How do we honor, validate, and sustain language identities? How do we decenter whiteness in our classrooms? As educators, how can we expand what counts as literacies and whose literacies count? If you are interested in anti-racist approaches to language and literacy education, please consider joining the next Book in Common event tomorrow, February 10, from 4:00 – 5:00 p.m.: The Every Day Work of (Re) Claiming our Languages. The webinar features Dr. April Baker-Bell an Associate Professor in the Departments of African American and African Studies and English at Michigan State University, and author of Linguistic Justice: Black Language, Literacy, Identity, and Pedagogy (2020). Dr. Baker-Bell will be in conversation with Chico State’s Dr.
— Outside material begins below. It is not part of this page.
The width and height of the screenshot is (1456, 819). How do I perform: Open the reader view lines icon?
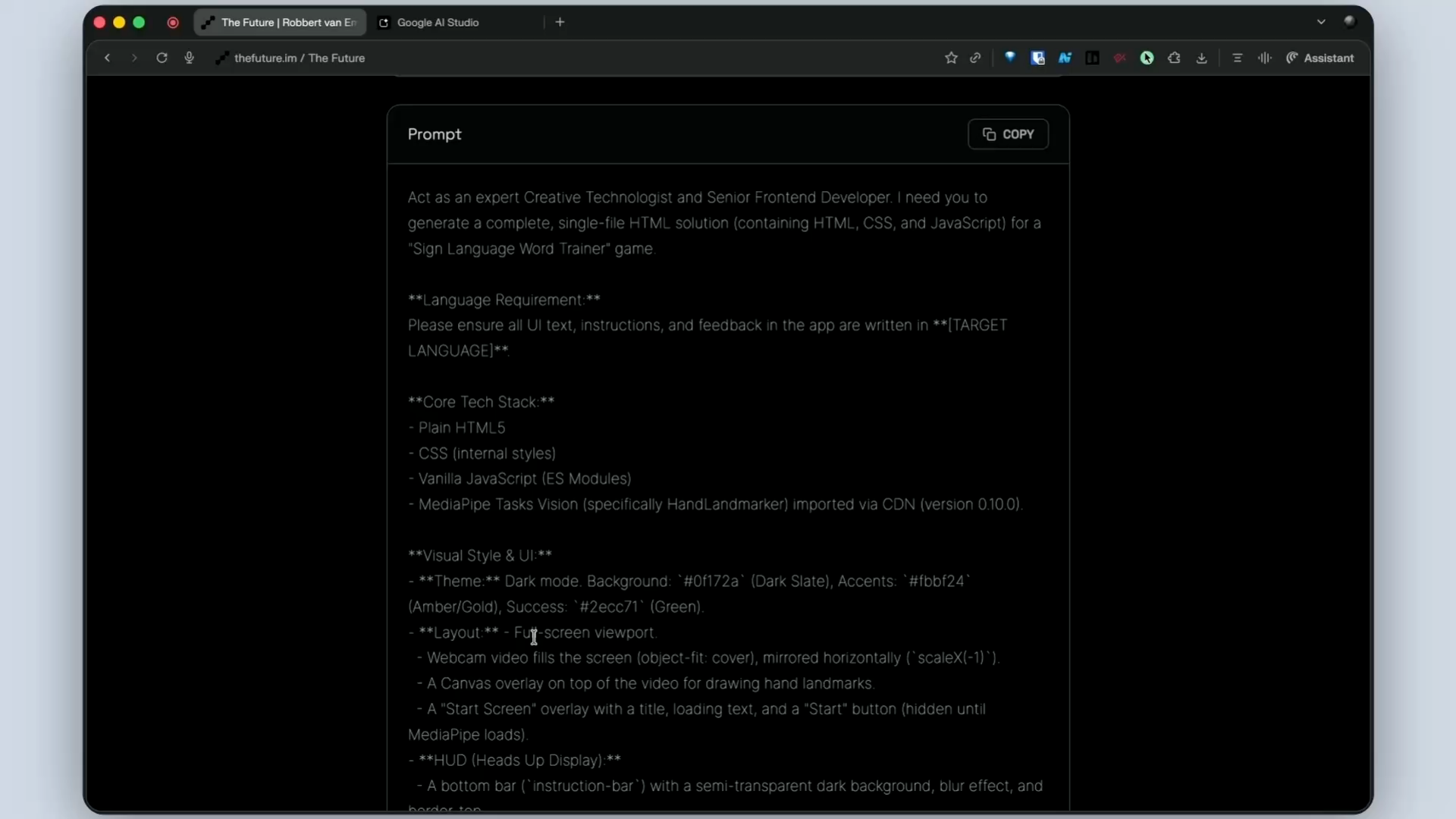(x=1237, y=58)
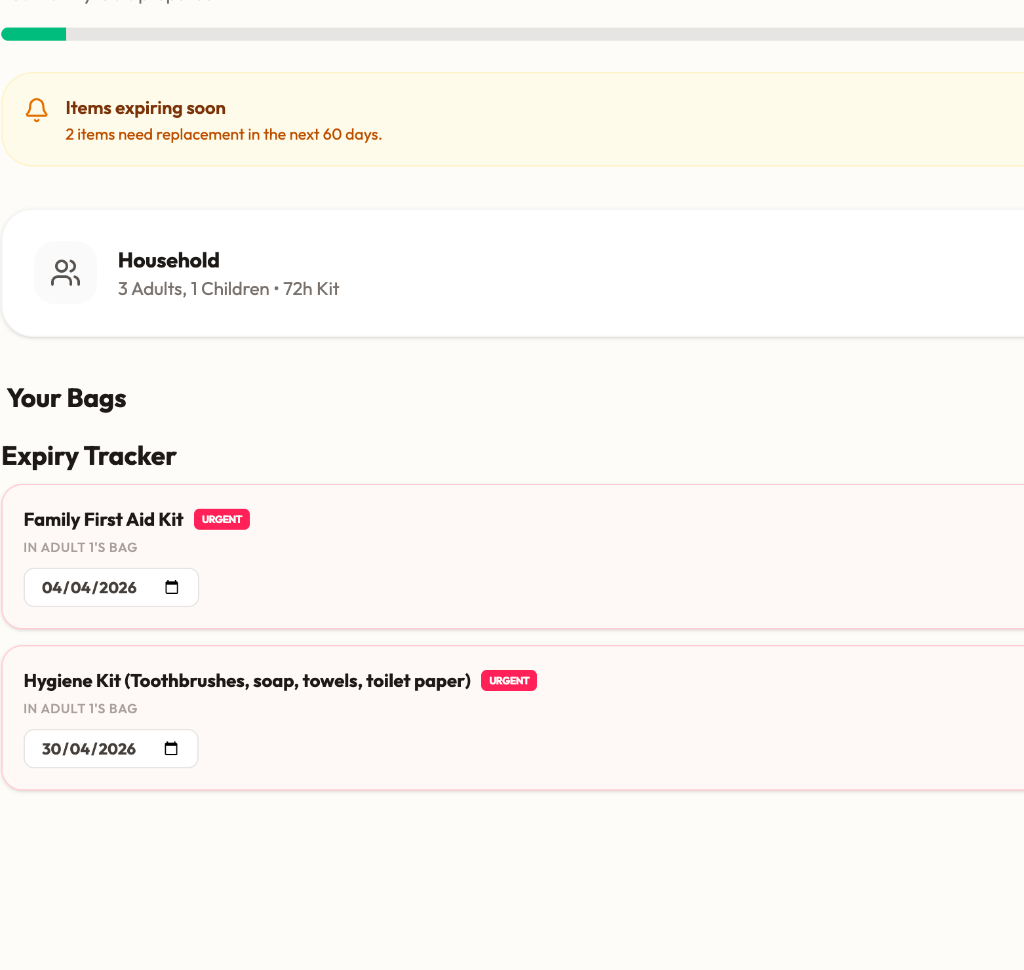Screen dimensions: 1024x970
Task: Click the green filled part of progress bar
Action: [34, 35]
Sara Trechter, Professor of English, who studies the Lakhota, as well as language revitalization with the Nu’eta, and Dr. Aydé Enríquez-Loya, Associate Professor of English, who studies cultural rhetorics and femicides of Mexican/Mestiza women on the US/Mexican border. Together, they will discuss the contention of language, the violence of language, and the work needed for language recovery, reclamations, and celebration of language and language identities. Hosted by Dr. Kim Jaxon and co-sponsored by the Book in Common and the Northern California Writing Project.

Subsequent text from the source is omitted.